Few fields of science require more patience than planetary exploration. The scientists who built instruments for the Cassini-Huygens spacecraft now orbiting Saturn began planning for the mission in the 1980s. They worked feverishly to meet a 1997 launch date, then waited seven long years for the first results.

Early signs suggest that the pictures and data now streaming back from Saturn will be worth the wait. Cassini's powerful instruments have already shown new detail in the planet's ring system and revealed the icy satellite Phoebe to be a remnant from the first days of the Solar System. The large moon Titan is proving more mysterious than ever, strangely devoid of the large oceans that many suspected would lie underneath its clouds. For planetary scientists, it looks to be an exciting and surprising four years.

Several of the Cassini investigators are veterans of pioneering missions in the 1980s and 1990s, and can rightly be called the first generation of planetary explorers. What's the outlook for the next generation? Mostly sunny, but with clouds gathering on the horizon.

In recent years, NASA has created a balanced, healthy planetary-exploration programme, at least on paper. Ever more sophisticated Mars probes launch every two years and are producing results. The Discovery programme — modest-sized missions proposed by the research community — has been a scientific and budgetary success. The next spacecraft in the series, MESSENGER, will lift off this month to study the Solar System's innermost planet, Mercury.

As for the outer Solar System, New Horizons will launch in 2006 to the last unexplored planet, Pluto. And NASA is in the early stages of planning its Jupiter Icy Moons Orbiter (JIMO), which will use a nuclear-powered rocket to orbit several of the giant planet's satellites in the course of one mission — impossible using conventional rockets.

All this would be wonderful, but here's where the storm clouds gather. JIMO is likely to far exceed Cassini's $3.2-billion cost. Its nuclear power plant has yet to be built. It relies on a heavy-lifter launch vehicle that doesn't yet exist. Nuclear power offers shorter trip times to the outer planets and enough onboard electricity to power instruments far more advanced than any previously sent into deep space, but any new technology is likely to suffer cost overruns and delays. The expected launch date has already slipped from 2011 to 2015.

Add to this uncertainty NASA's plan to send astronauts to the Moon and Mars, a shift in direction that — if it survives this year's US presidential election — will affect every other programme at the agency. Nuclear rockets would be useful for human expeditions as well, and optimists say that having two customers makes the programme stronger than if JIMO were its only purpose. Pessimists worry that this expensive planetary mission will be easy to cut if NASA runs into money trouble with its Moon–Mars plans.
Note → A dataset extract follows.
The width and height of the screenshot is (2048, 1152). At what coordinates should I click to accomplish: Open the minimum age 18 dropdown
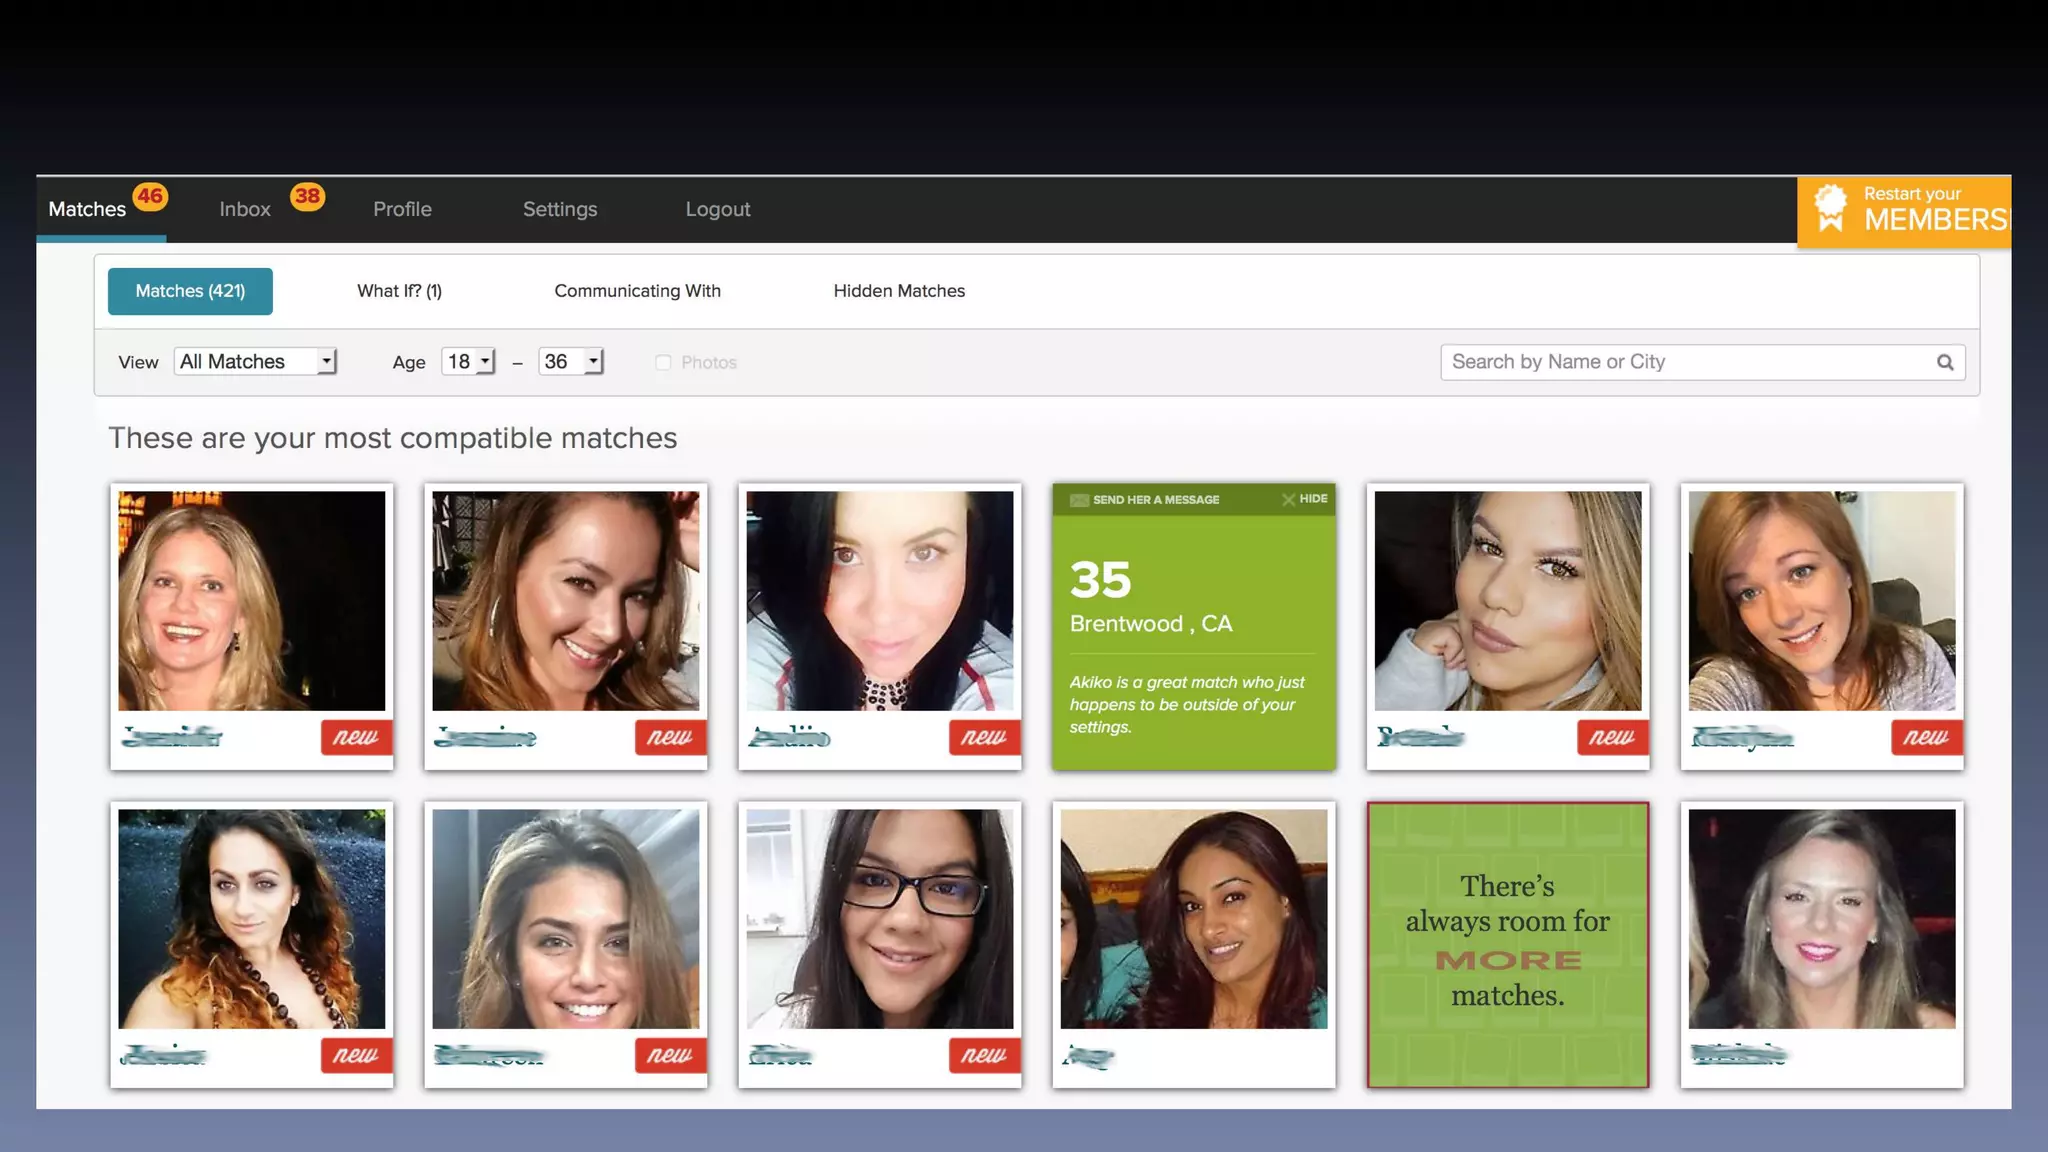468,361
International cooperation is another unknown. Cassini is the historic high point of collaboration between European and US planetary scientists. The Huygens probe was built in Europe, which also footed nearly a quarter of the overall project's bill. But such collaboration seems to be on the wane. The Mars programme, once envisaged as truly international, ended up being mostly American. The JIMO mission is, at this point, NASA-only. If European and US space scientists continue to go it alone, exploration of the Solar System will be more expensive for each side.

After the successful Voyager fly-bys of the 1980s, planetary scientists entered the doldrums, with no new science results for nearly a decade. NASA has a plan to avoid such a hiatus in the future. But it depends on following through with key projects such as JIMO, whose political fortunes bear watching even as we sit back and enjoy the spectacular Cassini images of Saturn, its rings and moons.